Rush bassist and singer Geddy Lee talked in an interview with Rolling Stone magazine that Neil Peart played so hard his drum parts when recording that people could probably lit a fire with his shattered drumsticks. The musician told this story when he was asked if Neil was an easy person to deal with.
Geddy Lee says Neil Peart used to break many drumsticks when recording:
What were the kinds of things that he would truly put his foot down about?

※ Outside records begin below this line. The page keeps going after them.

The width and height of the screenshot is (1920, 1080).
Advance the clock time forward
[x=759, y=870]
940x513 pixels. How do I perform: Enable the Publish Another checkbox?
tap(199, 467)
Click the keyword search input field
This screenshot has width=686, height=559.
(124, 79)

“Well, gigs for sure. How often he would play, when he wouldn’t play, how far the drives were between. He was very determined to do a tour his way. That’s one thing. In the studio, I don’t know. He was pretty good to work with in the studio. I don’t remember many hissy fits. But if he’d done a song too many times and you wanted to ask him to change it, you’d better have a fucking good reason to ask him to change it, because he’d been chopping wood all day.”
“He’s not there to keep playing until you’ve satisfied every fucking weird experiment in your head. He would take that for a while, and pretty soon he would be done with that. You’re talking about a guy that left a serious amount of broken sticks behind him at the end of every session.”
“That’s how hard he played. I mean, you could make a fire back there. So he had good patience. But he didn’t suffer fools, and if you were going to play the fool, he didn’t suffer you, either, no matter how much he loved you.”
You’ve said that there aren’t really Rush outtakes, but is there really nothing in this studio archive as far as perhaps different versions, Beatles Anthology–type stuff?
“No, there’s nothing. There’s nothing there. There’s nothing left. There might be half-finished demos somewhere where we got halfway through and went, “Oh, this song sucks.” And it never got made.”